▶ EXERCISE PROMPT
Copy the records below word for word, reproducing every line unchanged.

==========

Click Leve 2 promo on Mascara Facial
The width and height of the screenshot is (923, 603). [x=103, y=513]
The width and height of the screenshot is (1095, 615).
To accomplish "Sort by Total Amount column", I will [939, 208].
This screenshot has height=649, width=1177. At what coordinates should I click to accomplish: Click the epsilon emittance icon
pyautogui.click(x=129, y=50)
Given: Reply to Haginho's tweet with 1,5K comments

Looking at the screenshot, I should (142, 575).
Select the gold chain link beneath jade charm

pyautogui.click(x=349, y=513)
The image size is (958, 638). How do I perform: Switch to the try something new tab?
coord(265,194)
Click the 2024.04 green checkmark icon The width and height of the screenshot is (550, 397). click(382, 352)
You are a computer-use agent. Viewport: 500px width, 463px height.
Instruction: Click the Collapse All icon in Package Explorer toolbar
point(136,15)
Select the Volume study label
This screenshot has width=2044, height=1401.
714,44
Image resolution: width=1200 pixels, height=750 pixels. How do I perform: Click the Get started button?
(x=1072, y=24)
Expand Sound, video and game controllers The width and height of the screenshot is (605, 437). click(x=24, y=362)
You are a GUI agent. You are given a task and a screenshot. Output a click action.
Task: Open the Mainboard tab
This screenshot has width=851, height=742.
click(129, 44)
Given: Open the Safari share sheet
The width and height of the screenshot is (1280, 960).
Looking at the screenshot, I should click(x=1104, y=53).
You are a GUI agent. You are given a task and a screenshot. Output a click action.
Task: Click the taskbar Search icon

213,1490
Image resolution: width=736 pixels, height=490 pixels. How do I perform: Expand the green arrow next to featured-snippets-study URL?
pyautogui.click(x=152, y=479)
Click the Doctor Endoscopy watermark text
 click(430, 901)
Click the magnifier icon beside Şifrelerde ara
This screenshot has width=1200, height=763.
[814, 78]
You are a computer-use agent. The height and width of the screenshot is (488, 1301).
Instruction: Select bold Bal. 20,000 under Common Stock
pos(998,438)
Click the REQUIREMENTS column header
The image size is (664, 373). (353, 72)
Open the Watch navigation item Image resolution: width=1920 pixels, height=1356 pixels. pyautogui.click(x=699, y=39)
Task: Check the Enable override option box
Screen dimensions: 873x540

==========

▶ FINISHED EXERCISE
Click Leve 2 promo on Mascara Facial
The width and height of the screenshot is (923, 603). [x=103, y=513]
The width and height of the screenshot is (1095, 615).
To accomplish "Sort by Total Amount column", I will [939, 208].
This screenshot has height=649, width=1177. At what coordinates should I click to accomplish: Click the epsilon emittance icon
pyautogui.click(x=129, y=50)
Given: Reply to Haginho's tweet with 1,5K comments

Looking at the screenshot, I should (142, 575).
Select the gold chain link beneath jade charm

pyautogui.click(x=349, y=513)
The image size is (958, 638). How do I perform: Switch to the try something new tab?
coord(265,194)
Click the 2024.04 green checkmark icon The width and height of the screenshot is (550, 397). click(382, 352)
You are a computer-use agent. Viewport: 500px width, 463px height.
Instruction: Click the Collapse All icon in Package Explorer toolbar
point(136,15)
Select the Volume study label
This screenshot has width=2044, height=1401.
714,44
Image resolution: width=1200 pixels, height=750 pixels. How do I perform: Click the Get started button?
(x=1072, y=24)
Expand Sound, video and game controllers The width and height of the screenshot is (605, 437). click(x=24, y=362)
You are a GUI agent. You are given a task and a screenshot. Output a click action.
Task: Open the Mainboard tab
This screenshot has width=851, height=742.
click(129, 44)
Given: Open the Safari share sheet
The width and height of the screenshot is (1280, 960).
Looking at the screenshot, I should click(x=1104, y=53).
You are a GUI agent. You are given a task and a screenshot. Output a click action.
Task: Click the taskbar Search icon

213,1490
Image resolution: width=736 pixels, height=490 pixels. How do I perform: Expand the green arrow next to featured-snippets-study URL?
pyautogui.click(x=152, y=479)
Click the Doctor Endoscopy watermark text
 click(430, 901)
Click the magnifier icon beside Şifrelerde ara
This screenshot has width=1200, height=763.
[814, 78]
You are a computer-use agent. The height and width of the screenshot is (488, 1301).
Instruction: Select bold Bal. 20,000 under Common Stock
pos(998,438)
Click the REQUIREMENTS column header
The image size is (664, 373). (353, 72)
Open the Watch navigation item Image resolution: width=1920 pixels, height=1356 pixels. pyautogui.click(x=699, y=39)
Task: Check the Enable override option box
Screen dimensions: 873x540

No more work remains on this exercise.